▸ The task: Retype the lines of the listing below, from the line with "Where should I click to: Reply" through the line with "click(1474, 816)", including both of those lines, without changing a single character.

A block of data
——
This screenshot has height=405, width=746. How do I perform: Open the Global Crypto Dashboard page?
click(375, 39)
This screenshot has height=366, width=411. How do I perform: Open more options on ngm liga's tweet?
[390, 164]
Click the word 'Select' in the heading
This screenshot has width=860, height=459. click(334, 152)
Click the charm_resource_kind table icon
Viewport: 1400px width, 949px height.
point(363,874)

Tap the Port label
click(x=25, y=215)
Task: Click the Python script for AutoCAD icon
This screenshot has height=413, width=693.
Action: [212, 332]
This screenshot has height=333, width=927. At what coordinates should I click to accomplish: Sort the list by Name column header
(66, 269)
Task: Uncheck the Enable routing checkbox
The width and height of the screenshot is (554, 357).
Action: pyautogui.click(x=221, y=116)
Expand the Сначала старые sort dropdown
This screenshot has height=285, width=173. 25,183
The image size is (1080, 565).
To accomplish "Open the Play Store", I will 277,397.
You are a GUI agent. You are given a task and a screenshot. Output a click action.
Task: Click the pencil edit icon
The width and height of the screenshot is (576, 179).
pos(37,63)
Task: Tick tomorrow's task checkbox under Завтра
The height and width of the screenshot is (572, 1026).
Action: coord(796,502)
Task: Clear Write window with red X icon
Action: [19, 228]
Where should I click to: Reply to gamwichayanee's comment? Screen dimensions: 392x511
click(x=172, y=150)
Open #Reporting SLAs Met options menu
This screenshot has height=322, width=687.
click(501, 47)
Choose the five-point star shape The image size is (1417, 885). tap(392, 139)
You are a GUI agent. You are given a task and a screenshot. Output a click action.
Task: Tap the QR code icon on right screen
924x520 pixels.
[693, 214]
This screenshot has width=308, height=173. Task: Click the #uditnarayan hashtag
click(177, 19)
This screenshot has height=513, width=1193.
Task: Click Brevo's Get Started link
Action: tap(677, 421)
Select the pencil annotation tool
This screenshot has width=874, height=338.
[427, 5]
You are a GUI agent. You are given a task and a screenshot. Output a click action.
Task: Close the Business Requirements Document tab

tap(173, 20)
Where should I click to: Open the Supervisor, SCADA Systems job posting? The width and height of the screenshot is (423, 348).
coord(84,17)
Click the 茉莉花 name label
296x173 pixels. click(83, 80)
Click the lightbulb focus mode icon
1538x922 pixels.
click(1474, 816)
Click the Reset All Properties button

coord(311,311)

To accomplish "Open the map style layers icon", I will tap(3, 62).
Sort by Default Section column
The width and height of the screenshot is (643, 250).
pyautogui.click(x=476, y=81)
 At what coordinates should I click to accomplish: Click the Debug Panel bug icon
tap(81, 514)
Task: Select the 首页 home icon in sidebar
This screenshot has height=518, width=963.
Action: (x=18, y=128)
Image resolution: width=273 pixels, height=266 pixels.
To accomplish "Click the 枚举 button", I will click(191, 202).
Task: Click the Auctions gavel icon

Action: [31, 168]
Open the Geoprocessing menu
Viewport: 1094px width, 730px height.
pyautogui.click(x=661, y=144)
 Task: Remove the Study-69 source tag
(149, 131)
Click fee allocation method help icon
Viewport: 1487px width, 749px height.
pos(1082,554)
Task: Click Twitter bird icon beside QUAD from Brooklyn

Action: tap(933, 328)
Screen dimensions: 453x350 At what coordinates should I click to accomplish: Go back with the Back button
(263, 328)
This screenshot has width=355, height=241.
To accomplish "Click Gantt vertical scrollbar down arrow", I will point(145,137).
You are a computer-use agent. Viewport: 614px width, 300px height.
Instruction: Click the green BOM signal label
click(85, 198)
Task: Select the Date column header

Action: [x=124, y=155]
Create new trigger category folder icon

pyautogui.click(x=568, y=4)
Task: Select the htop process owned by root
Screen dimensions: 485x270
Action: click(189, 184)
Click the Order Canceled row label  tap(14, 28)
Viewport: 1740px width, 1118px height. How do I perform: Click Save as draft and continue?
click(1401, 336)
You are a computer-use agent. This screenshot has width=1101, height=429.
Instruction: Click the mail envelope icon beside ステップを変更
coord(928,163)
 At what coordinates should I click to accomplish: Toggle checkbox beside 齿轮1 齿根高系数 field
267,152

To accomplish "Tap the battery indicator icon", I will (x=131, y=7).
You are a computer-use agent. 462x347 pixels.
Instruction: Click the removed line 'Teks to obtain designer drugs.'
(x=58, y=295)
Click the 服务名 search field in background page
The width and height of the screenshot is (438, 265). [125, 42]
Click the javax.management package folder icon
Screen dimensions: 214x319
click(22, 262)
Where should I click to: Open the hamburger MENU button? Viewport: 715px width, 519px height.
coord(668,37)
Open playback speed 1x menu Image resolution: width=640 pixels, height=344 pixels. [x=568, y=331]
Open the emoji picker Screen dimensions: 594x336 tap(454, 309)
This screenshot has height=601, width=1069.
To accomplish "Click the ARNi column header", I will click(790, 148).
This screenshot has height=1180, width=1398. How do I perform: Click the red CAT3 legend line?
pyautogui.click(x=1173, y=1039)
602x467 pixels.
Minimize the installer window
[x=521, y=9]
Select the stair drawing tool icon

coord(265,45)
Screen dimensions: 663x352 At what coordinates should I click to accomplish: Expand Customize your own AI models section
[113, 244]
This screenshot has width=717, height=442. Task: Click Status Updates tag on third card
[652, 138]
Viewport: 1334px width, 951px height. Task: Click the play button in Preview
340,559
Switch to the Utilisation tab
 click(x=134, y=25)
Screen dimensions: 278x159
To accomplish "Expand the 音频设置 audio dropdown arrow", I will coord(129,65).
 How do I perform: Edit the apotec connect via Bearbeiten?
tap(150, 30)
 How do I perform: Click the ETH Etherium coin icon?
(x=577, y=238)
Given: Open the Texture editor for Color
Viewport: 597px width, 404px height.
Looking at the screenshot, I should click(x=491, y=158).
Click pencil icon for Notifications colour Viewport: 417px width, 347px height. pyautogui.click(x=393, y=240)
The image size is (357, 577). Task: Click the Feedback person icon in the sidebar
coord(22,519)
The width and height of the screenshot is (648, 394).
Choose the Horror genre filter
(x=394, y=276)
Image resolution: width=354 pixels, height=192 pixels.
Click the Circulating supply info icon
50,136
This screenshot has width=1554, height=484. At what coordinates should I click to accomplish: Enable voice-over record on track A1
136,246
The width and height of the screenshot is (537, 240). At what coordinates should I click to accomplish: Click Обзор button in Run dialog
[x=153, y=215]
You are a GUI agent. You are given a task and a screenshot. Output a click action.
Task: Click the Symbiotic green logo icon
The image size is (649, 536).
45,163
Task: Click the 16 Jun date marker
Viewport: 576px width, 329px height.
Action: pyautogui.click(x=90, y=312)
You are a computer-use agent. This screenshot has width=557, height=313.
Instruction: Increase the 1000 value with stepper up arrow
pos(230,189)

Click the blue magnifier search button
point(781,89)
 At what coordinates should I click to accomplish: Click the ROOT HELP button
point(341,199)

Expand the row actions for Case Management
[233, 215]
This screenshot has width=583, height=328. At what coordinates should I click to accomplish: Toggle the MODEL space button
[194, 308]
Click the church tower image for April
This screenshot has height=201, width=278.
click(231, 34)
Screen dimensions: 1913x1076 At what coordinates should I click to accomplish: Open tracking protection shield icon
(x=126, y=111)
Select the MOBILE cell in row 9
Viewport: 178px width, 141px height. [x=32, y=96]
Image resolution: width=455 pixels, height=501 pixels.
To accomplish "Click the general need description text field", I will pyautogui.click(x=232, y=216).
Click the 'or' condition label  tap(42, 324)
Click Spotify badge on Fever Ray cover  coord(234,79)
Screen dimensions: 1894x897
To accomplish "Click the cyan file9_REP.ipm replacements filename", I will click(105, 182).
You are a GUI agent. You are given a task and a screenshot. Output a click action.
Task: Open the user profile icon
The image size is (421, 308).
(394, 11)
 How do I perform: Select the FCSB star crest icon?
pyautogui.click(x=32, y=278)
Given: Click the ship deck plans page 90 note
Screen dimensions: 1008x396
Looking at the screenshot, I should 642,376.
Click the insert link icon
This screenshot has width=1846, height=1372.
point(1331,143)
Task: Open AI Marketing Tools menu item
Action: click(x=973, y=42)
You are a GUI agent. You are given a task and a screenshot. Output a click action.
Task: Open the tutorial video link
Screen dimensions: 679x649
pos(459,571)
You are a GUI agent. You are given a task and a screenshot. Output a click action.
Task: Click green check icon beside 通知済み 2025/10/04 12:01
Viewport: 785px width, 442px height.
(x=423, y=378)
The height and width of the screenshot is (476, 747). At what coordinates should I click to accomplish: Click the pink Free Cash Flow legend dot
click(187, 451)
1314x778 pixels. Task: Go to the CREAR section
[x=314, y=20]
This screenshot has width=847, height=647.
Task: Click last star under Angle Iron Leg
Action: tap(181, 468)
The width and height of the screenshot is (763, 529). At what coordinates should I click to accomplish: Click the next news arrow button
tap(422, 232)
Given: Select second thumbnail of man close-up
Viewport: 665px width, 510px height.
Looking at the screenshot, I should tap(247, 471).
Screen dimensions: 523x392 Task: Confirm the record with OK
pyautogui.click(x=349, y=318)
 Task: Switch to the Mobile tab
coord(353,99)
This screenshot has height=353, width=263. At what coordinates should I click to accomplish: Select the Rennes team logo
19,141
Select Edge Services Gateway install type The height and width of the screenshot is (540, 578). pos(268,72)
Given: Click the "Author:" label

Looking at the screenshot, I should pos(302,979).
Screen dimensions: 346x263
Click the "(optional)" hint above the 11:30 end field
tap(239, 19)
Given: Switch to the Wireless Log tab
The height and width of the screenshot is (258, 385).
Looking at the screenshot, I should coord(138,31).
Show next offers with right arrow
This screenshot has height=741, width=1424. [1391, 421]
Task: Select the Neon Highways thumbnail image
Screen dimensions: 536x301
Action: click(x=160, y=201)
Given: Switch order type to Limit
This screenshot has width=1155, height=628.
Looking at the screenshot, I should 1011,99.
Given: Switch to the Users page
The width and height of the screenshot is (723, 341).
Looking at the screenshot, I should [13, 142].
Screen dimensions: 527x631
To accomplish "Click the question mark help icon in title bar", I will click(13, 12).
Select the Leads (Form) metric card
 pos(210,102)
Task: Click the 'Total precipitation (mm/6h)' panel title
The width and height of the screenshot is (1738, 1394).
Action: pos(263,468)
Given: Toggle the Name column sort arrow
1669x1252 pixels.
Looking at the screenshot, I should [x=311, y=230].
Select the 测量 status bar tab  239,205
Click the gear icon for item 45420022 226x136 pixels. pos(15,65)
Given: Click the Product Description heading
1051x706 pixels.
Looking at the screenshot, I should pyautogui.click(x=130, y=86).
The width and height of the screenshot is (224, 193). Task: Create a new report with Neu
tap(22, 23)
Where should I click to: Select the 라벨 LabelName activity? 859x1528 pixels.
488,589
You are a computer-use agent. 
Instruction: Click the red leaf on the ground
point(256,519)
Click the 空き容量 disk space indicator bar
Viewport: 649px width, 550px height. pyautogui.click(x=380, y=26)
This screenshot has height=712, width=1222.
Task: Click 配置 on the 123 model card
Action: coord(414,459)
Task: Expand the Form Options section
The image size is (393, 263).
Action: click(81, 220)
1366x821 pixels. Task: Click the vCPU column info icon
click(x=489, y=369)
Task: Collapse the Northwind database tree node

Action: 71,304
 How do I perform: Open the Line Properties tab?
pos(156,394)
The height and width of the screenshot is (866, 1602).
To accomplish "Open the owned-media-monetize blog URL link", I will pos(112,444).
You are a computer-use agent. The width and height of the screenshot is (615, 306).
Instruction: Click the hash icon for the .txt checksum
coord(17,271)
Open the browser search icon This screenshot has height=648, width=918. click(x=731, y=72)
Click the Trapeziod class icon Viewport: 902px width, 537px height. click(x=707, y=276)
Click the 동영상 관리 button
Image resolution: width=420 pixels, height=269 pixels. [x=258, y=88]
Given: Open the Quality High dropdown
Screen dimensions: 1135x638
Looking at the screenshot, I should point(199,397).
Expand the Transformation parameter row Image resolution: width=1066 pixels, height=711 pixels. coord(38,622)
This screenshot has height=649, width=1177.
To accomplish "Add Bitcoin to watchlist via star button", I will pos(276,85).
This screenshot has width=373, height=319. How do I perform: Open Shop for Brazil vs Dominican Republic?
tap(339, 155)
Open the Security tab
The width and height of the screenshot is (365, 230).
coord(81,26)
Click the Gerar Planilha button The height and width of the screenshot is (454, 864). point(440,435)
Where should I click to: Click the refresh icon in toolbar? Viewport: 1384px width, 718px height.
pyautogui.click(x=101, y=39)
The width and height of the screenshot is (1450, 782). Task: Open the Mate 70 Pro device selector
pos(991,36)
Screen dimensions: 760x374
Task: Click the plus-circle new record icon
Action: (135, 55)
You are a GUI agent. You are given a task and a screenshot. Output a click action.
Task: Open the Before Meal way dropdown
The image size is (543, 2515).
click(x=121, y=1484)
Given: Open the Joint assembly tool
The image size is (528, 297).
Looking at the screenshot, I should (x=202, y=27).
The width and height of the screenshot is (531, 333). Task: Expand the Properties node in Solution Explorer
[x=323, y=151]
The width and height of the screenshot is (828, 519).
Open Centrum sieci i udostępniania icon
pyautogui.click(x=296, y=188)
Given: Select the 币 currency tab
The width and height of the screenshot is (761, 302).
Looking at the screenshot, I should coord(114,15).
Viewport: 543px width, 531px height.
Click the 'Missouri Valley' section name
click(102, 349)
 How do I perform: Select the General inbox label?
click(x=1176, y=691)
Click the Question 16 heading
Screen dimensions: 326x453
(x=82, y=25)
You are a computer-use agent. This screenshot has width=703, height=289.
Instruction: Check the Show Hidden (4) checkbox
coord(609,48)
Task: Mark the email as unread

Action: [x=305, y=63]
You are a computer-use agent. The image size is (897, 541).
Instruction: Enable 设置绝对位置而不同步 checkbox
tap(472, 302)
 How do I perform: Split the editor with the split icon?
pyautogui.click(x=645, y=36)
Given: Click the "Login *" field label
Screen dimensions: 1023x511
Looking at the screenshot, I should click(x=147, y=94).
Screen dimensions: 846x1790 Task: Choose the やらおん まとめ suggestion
——
▸ Task answer:
Where should I click to: Reply to gamwichayanee's comment? Screen dimensions: 392x511
click(x=172, y=150)
Open #Reporting SLAs Met options menu
This screenshot has height=322, width=687.
click(501, 47)
Choose the five-point star shape The image size is (1417, 885). tap(392, 139)
You are a GUI agent. You are given a task and a screenshot. Output a click action.
Task: Tap the QR code icon on right screen
924x520 pixels.
[693, 214]
This screenshot has width=308, height=173. Task: Click the #uditnarayan hashtag
click(177, 19)
This screenshot has height=513, width=1193.
Task: Click Brevo's Get Started link
Action: tap(677, 421)
Select the pencil annotation tool
This screenshot has width=874, height=338.
[427, 5]
You are a GUI agent. You are given a task and a screenshot. Output a click action.
Task: Close the Business Requirements Document tab

tap(173, 20)
Where should I click to: Open the Supervisor, SCADA Systems job posting? The width and height of the screenshot is (423, 348).
coord(84,17)
Click the 茉莉花 name label
296x173 pixels. click(83, 80)
Click the lightbulb focus mode icon
1538x922 pixels.
click(1474, 816)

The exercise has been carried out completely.